Author:
Huang Qi-Fang,An De-Wei,Aparicio Lucas S.,Cheng Yi-Bang,Wei Fang-Fei,Yu Yu-Ling,Sheng Chang-Sheng,Yang Wen-Yi,Niiranen Teemu J.,Boggia José,Stolarz-Skrzypek Katarzyna,Tikhonoff Valérie,Gilis-Malinowska Natasza,Wojciechowska Wiktoria,Casiglia Edoardo,Narkiewicz Krzysztof,Filipovský Jan,Kawecka-Jaszcz Kalina,Nawrot Tim S.,Wang Ji-Guang,Li Yan,Staessen Jan A., ,Aparicio Lucas S.,Barochiner Jessica,Mujaj Blerim,Thijs Lutgarde,Staessen Jan A.,Wei Fang-Fei,Yang Wen-Yi,Zhang Zhen-Yu,An De-Wei,Cheng Yi-Bang,Guo Qian-Hui,Huang Jian-Feng,Huang Qi-Fang,Kang Yuan-Yuan,Li Yan,Liu Chang-Yuan,Sheng Chang-Sheng,Wang Ji-Guang,Wang Ying,Zhang Dong-Yan,Zhang Wei,Filipovský Jan,Seidlerová Jitka,Juhanoja Eeva P.,Jula Antti M.,Lindroos Annika S.,Niiranen Teemu J.,Sivén Sam S.,Casiglia Edoardo,Pizziol Alessandra,Tikhonoff Valérie,Chori Babangida S.,Danladi Benjamin,Odili Augustine N.,Oshaju Henry,Kucharska Wiesława,Kunicka Katarzyna,Gilis-Malinowska Natasza,Narkiewicz Krzysztof,Sakiewicz Wojciech,Swierblewska Ewa,Kawecka-Jaszcz Kalina,Stolarz-Skrzypek Katarzyna,Mels Catharina M. C.,Kruger Ruan,Mokwatsi Gontse G.,Schutte Aletta E.,Norton Gavin R.,Woodiwiss Angela,Ackermann Daniel,Bochud Murielle,Ehret Georg,Álvarez-Vaz Ramón,Rios Anna C.,Carusso Florencia,Sottolano Mariana,Boggia José,Borgarello Luciana,Robaina Sebastián,Moliterno Paula,Noboa Oscar,Olascoaga Alicia,da Rosa Alicia,Krul Nadia,Pécora Matias
Abstract
AbstractPulse pressure amplification (PPA) is the brachial-to-aortic pulse pressure ratio and decreases with age and cardiovascular risk factors.
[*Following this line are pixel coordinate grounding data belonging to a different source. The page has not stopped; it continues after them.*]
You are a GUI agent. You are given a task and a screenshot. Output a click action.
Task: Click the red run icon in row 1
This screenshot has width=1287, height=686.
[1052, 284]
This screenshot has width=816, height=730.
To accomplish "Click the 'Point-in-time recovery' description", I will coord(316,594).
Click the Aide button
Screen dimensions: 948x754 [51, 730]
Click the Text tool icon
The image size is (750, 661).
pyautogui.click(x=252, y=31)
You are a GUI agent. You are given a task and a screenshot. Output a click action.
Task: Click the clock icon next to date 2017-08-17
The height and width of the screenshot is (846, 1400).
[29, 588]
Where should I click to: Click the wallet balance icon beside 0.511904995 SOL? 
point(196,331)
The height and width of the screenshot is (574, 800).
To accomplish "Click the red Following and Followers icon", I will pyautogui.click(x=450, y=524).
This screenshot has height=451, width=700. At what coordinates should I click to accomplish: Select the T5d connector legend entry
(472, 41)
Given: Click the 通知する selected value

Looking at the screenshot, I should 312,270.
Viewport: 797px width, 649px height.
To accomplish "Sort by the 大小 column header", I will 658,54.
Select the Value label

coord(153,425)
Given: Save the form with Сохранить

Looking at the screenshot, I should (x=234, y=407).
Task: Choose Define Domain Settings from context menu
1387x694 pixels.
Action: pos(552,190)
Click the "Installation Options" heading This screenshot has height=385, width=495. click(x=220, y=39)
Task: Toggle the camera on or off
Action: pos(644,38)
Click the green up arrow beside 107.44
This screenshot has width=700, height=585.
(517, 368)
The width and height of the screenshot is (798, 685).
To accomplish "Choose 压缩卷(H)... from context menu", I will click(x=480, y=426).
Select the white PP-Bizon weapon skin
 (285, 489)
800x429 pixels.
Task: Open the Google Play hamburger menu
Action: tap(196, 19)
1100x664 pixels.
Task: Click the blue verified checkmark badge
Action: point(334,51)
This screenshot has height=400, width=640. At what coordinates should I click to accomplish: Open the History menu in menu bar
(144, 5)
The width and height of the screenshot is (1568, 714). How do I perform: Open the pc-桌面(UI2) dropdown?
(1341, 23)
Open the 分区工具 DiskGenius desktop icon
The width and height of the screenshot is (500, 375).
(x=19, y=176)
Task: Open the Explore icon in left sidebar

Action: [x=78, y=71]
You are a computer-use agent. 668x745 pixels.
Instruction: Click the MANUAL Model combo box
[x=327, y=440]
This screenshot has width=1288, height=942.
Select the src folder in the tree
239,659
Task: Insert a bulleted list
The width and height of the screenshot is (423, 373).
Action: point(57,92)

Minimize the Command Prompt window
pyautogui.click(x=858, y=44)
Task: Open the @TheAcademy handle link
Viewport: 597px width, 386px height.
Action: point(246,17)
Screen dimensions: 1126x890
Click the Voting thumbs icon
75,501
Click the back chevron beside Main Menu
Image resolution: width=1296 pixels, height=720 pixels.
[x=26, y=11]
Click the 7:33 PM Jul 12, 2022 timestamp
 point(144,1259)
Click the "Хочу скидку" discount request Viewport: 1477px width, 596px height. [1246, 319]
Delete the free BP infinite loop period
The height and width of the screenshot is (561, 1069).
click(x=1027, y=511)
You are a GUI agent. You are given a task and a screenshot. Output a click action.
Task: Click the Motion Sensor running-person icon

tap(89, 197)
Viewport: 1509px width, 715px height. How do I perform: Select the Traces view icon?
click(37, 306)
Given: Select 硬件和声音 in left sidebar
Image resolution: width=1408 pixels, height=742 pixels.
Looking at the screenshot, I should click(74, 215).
This individual-participant meta-analysis of population studies aimed to define an outcome-driven threshold for PPA. Incidence rates and standardized multivariable-adjusted hazard ratios (HRs) of cardiovascular and coronary endpoints associated with PPA, as assessed by the SphygmoCor software, were evaluated in the International Database of Central Arterial Properties for Risk Stratification (n = 5608). Model refinement was assessed by the integrated discrimination (IDI) and net reclassification (NRI) improvement. Age ranged from 30 to 96 years (median 53.6). Over 4.1 years (median), 255 and 109 participants experienced a cardiovascular or coronary endpoint. In a randomly defined discovery subset of 3945 individuals, the rounded risk-carrying PPA thresholds converged at 1.3. The HRs for cardiovascular and coronary endpoints contrasting PPA < 1.3 vs ≥1.3 were 1.54 (95% confidence interval [CI]: 1.00–2.36) and 2.45 (CI: 1.20–5.01), respectively. Models were well calibrated, findings were replicated in the remaining 1663 individuals analyzed as test dataset, and NRI was significant for both endpoints. The HRs associating cardiovascular and coronary endpoints per PPA threshold in individuals <60 vs ≥60 years were 3.86 vs 1.19 and 6.21 vs 1.77, respectively. The proportion of high-risk women (PPA < 1.3) was higher at younger age (<60 vs ≥60 years: 67.7% vs 61.5%; P < 0.001). In conclusion, over and beyond common risk factors, a brachial-to-central PP ratio of <1.3 is a forerunner of cardiovascular coronary complications and is an underestimated risk factor in women aged 30–60 years. Our study supports pulse wave analysis for risk stratification.